I’m working with a NitroKey HSM on Windows 7 x64. I’ve installed OpenSC and the OpenPGP card minidriver, per the suggestions on the Installation and Applications pages.
OpenSC’s sc-hsm-init and pkcs11-tool work as documented. PKCS#11 access works fine - I’ve used the card from Java programs through the Oracle pkcs11 CSP, and from OpenSSL using the OpenSC pkcs11 engine.

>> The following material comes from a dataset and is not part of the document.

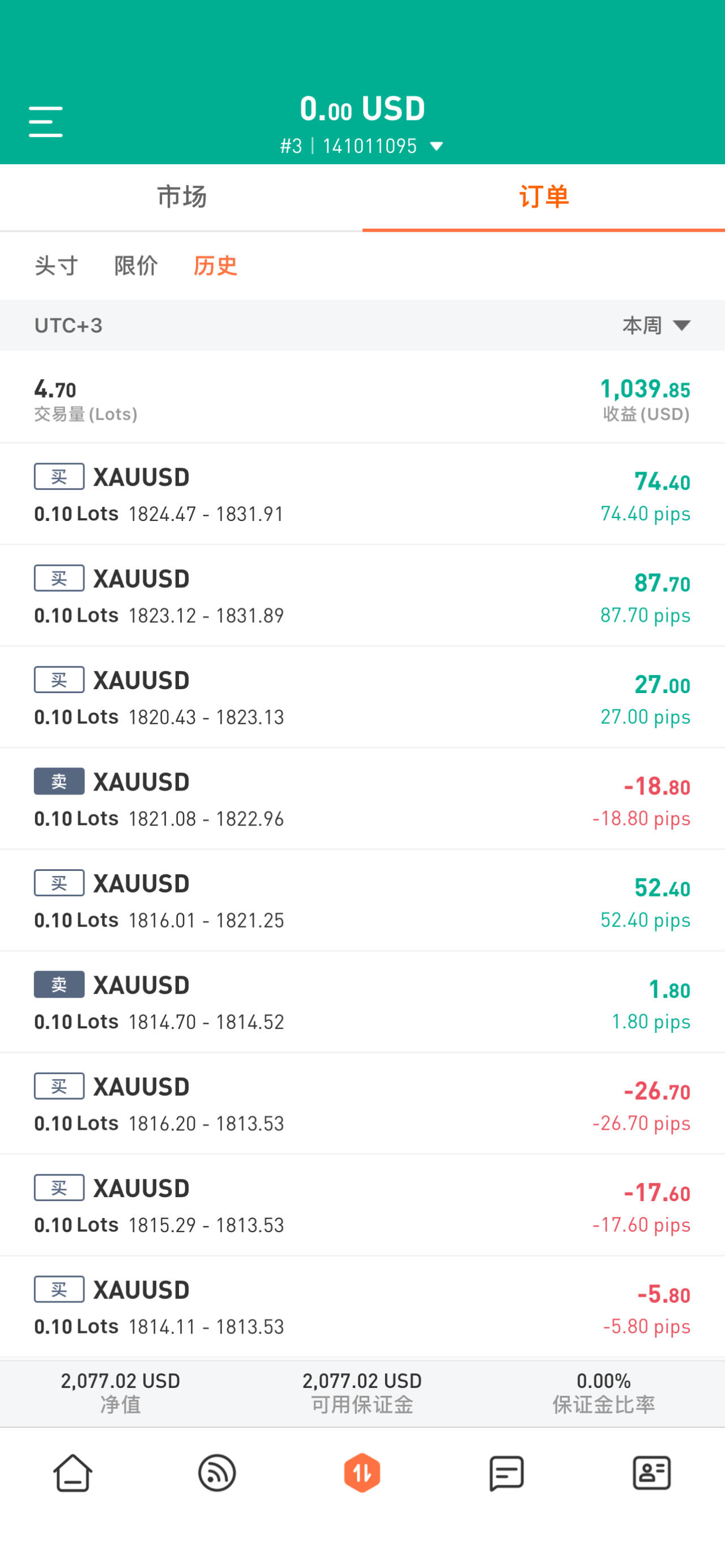Image resolution: width=725 pixels, height=1568 pixels.
Task: Expand the account #3 141011095 dropdown arrow
Action: (x=437, y=146)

I’ve been less successful with the Windows Certificate Store and CAPI (CryptoAPI). The certificate on the card shows up in the certificate store and it knows there’s a non-exportable private key associated with it; that’s good. CAPI programs such as signtool.exe find the NitroKey HSM and locate the certificate:
$ signtool sign /n "NitroKey" /csp "Microsoft Base Smart Card Crypto Provider" /kc "Certificate" /fd SHA256 /v file.exe
The following certificate was selected:
Issued to: NitroKey Code Signer
Issued by: Code Signing CA
Expires: Thu Apr 19 15:01:47 2018
SHA1 hash: 8FAE0CDB249EDA3BA21EF66CBC75575C9E7EDD0F
So far, so good. That’s the correct certificate, and the light on the NitroKey is blinking. If I run the command without the NitroKey connected, Windows prompts me to “insert smart card”; I plug in the NitroKey and Windows recognizes that it’s the correct device.

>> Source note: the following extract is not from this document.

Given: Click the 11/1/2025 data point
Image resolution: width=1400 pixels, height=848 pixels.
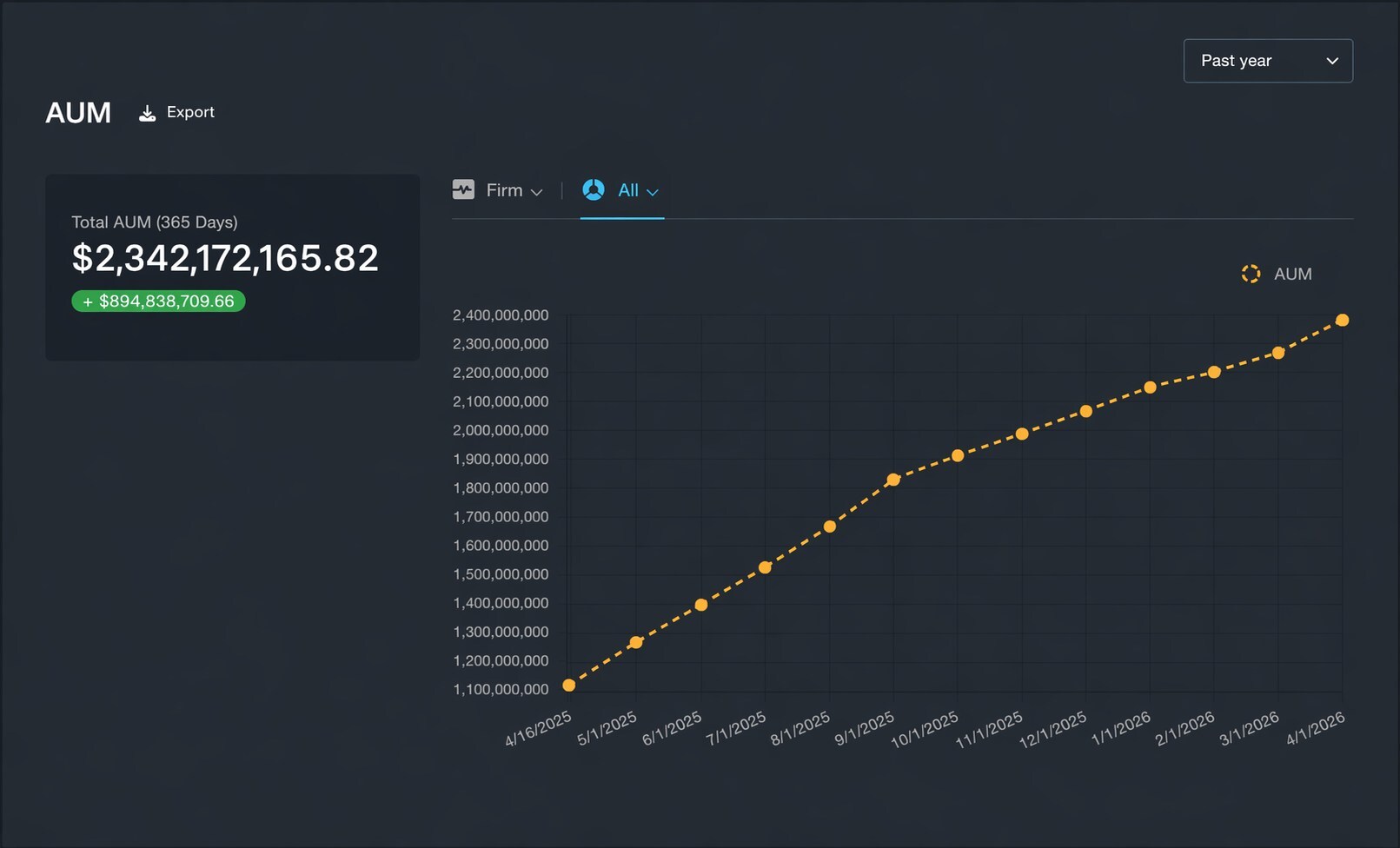Looking at the screenshot, I should click(x=1022, y=434).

But then it fails. I don’t get prompted for the User PIN, and SignTool fails with Windows error 0x80070005, E_ACCESSDENIED.

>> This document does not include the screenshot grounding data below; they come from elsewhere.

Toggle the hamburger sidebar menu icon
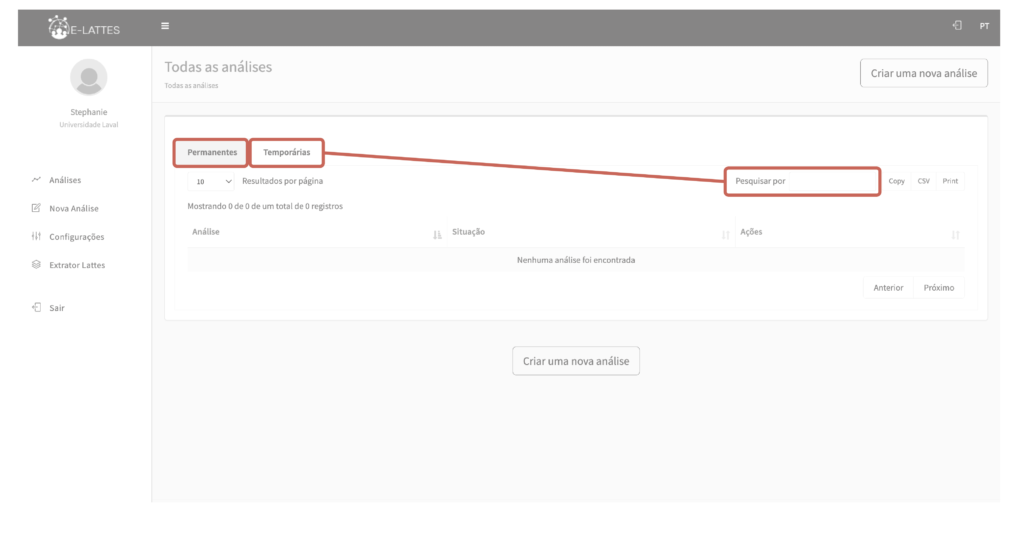Image resolution: width=1024 pixels, height=545 pixels. tap(165, 26)
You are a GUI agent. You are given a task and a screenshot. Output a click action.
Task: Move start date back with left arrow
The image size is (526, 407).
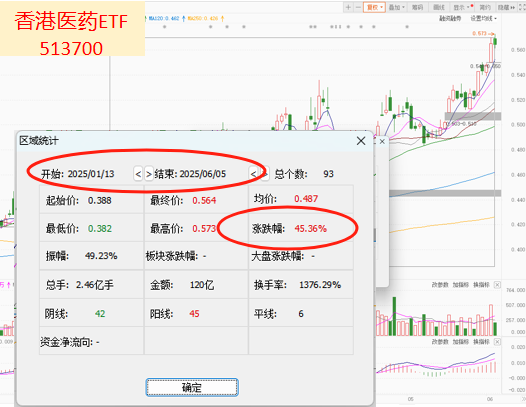[x=138, y=174]
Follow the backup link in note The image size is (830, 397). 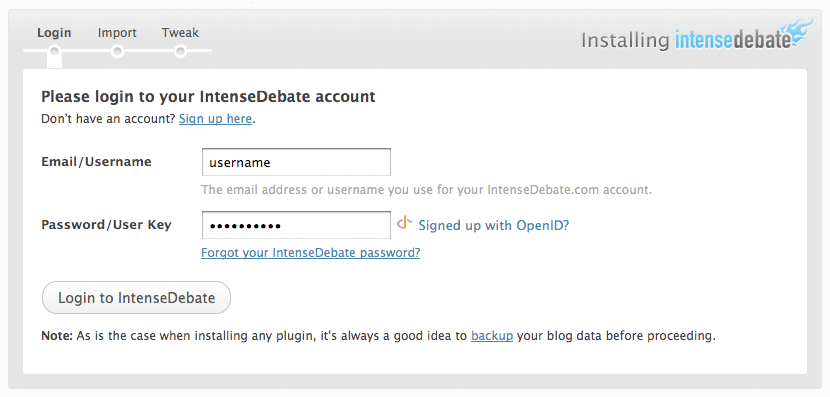coord(492,336)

I’m thinking either the OpenPGP minidriver or the OpenSC card-reader minidriver isn’t telling Windows to prompt for the User PIN. I’ve glanced at some Microsoft documentation and it seems like the minidriver needs to do that. But the NitroKey Applications page claims the NitroKey HSM can be used with CAPI applications through the OpenPGP minidriver, and it seems like this would always fail, unless the application sets the PIN programmatically before trying to perform a signing operation.
Has anyone actually used a NitroKey HSM successfully with a CAPI application? Am I missing some trick?